The invention discloses an extracting method for structure data in geographic data of oblique aviation photography. The method comprises the following steps that three-dimensional geographic model data of oblique aviation photography are stored into a three-dimensional topological relative network data structure; classification obliquity values are set, and space triangle faces are classified into the large-gradient faces and the small-gradient faces; the triangle faces with the adjacent relation are combined to obtain a plurality of isolated space polygons and a plurality of isolated space triangle faces which are not combined; all the isolated space polygons generated by the large-gradient faces are extracted from the original model; the space polygons internally provided with holes exist in the extracted isolated space polygons generated by the large-gradient faces, the isolated space polygons generated by the small-gradient faces and the space triangle faces are searched for data corresponding to the holes, and the corresponding holes are filled with the data. The extracting method is used for extracting and classifying ground surface structures, and later application of oblique aviation photography is enriched.

Description

technical field [0001] The invention relates to the technical field of aerial oblique photography, in particular to a method for extracting structure data from geographical data of aerial oblique photography.

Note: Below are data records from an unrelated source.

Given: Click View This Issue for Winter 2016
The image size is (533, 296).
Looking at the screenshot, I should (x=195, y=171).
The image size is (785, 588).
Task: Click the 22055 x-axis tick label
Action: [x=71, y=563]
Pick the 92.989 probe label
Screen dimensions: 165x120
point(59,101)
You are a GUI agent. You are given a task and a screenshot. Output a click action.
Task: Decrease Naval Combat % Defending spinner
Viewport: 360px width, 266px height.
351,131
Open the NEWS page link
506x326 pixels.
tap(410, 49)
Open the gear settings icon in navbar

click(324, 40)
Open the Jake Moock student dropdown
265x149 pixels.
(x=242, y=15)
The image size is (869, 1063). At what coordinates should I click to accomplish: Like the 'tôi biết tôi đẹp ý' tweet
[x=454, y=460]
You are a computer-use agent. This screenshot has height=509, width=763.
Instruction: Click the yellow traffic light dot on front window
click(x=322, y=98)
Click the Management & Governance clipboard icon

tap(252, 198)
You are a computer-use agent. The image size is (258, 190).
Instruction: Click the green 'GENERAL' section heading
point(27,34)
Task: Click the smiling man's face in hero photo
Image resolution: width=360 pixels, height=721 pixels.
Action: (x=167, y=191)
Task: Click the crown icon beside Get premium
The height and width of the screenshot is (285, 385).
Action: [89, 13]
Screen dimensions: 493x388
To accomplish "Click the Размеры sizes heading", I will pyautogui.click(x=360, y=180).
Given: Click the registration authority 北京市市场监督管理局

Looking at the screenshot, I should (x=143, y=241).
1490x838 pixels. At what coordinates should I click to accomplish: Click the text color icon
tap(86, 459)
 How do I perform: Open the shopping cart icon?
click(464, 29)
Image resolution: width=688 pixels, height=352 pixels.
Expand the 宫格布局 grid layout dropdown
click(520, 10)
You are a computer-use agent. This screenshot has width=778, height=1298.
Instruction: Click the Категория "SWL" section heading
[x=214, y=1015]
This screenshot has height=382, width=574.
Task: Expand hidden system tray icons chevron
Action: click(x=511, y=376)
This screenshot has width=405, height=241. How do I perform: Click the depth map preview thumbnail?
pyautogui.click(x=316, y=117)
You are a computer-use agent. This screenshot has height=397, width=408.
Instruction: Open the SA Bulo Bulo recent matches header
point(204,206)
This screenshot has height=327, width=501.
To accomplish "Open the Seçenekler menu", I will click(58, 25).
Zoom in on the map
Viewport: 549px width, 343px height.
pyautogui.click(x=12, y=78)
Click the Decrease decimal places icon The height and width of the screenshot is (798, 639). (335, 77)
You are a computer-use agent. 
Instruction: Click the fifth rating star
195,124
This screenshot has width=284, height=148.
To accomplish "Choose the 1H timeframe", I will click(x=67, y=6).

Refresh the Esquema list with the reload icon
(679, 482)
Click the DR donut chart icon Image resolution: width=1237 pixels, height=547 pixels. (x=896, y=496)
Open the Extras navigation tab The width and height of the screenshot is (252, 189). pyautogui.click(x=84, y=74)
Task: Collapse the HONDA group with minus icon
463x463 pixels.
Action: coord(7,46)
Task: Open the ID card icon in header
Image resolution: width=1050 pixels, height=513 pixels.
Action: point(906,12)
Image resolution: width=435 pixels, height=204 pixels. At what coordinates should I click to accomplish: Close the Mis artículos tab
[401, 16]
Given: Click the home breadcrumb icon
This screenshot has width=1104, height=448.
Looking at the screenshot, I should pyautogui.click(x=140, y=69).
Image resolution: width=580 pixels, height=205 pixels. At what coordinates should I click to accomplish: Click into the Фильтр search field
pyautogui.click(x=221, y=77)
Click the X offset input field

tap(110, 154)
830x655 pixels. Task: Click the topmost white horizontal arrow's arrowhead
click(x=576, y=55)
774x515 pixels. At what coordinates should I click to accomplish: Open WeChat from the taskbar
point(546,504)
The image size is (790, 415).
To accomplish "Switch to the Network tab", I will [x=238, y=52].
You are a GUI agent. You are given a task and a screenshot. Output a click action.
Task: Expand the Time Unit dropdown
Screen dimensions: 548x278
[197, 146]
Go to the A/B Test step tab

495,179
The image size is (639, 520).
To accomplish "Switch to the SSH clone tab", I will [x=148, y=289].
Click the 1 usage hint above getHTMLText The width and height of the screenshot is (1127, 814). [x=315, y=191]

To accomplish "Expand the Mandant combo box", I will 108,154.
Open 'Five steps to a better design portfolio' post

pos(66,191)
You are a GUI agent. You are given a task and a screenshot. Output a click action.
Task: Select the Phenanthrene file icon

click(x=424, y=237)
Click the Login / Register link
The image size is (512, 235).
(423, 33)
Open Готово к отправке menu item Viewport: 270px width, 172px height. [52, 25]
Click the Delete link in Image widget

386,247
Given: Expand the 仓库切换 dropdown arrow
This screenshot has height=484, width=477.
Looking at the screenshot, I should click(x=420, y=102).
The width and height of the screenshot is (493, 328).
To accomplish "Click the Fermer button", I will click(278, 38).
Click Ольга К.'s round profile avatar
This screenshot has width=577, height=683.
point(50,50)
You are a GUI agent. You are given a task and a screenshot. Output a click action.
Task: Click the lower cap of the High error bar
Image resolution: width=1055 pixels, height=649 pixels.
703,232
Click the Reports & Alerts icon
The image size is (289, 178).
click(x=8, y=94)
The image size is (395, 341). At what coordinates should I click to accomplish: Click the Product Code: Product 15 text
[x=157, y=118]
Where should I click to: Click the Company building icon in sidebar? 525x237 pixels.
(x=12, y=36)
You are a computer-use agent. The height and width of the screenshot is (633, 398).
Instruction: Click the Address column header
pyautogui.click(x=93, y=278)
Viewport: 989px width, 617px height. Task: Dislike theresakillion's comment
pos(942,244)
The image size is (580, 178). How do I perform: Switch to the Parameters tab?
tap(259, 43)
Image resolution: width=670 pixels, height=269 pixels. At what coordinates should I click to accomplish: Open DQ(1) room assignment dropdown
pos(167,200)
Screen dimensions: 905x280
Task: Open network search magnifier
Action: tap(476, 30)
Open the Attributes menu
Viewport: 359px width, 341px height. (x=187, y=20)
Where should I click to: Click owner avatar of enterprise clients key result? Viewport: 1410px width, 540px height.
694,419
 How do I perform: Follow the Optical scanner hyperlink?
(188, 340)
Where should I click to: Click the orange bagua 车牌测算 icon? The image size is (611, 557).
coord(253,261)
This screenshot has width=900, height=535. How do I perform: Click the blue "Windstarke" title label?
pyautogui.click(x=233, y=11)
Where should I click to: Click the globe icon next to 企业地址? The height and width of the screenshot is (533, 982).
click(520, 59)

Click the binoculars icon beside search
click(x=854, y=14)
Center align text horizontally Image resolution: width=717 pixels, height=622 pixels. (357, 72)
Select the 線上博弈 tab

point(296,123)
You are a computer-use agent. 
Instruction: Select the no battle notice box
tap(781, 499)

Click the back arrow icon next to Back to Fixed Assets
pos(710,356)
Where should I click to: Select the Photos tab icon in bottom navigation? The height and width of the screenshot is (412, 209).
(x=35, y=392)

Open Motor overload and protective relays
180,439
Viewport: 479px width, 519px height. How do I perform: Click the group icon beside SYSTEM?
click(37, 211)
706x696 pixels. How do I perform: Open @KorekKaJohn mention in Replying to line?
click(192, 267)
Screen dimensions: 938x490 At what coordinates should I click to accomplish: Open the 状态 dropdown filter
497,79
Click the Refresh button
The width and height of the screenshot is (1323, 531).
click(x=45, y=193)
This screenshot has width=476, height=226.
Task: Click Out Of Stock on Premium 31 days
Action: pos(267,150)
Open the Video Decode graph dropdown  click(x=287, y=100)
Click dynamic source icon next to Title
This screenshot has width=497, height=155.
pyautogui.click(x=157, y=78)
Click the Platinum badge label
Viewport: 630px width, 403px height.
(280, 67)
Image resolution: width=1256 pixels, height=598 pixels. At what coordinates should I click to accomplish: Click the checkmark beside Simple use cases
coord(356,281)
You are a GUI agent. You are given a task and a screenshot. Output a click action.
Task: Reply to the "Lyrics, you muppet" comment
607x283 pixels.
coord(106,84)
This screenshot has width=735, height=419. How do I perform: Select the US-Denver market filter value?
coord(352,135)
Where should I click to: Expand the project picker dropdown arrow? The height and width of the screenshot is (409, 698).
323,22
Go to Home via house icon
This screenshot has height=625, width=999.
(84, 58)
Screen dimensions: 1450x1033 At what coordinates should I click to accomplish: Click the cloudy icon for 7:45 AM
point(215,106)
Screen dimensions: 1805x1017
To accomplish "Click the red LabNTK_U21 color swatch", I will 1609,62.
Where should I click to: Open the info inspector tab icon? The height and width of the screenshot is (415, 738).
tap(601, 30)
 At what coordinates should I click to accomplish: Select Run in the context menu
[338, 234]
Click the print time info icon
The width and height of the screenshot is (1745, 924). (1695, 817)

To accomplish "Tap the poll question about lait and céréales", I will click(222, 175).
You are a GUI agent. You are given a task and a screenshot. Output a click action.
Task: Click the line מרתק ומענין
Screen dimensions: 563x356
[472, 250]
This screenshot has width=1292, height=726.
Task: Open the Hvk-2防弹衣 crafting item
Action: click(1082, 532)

Background technique [0002] Aerial oblique photogrammetry: refers to oblique geographic positioning and measurement systems. The basic principle is to install cameras in front, back, left and right, and vertical directions on the aircraft to continuously take pictures of the earth's surface, form a three-dimensional comparison by overlapping the photos, and then calculate the three-dimensional space coordinates through the front intersection of the rays. This method of photogrammetry is referred to as "tilt measurement". The application of inclination measurement includes: (1) The inclination measurement data can extract 3D building models, trees, iron towers and other objects that are obviously protruding from the ground surface; DEM); (3) Apply the tilt measuremen...

AI Technical Summary

Problems solved by technology

[0003] However, the 3D model data obtained by tilt measurement is all the data integrated into one model, and the computer cannot distinguish which are buildings, trees, iron towers, and other surface structures.

Because these structures have not been extracted, they cannot be individually assigned attributes, which severely limits later applications

Since the ground structures and surface data are all fused together, the correct 3D ground elevation model (DEM) cannot be generated

Moreover, when drawing a two-dimensional plane vector topographic map, manual drawing of building plane lines is inefficient, difficult, and error-prone

[0004] The 3D model data generated by the current aerial tilt measurement products is a large synthesis, which cannot assign attributes to each building, cannot generate surface elevation models, and cannot directly provide vector topographic maps for measuring the area and location of buildings.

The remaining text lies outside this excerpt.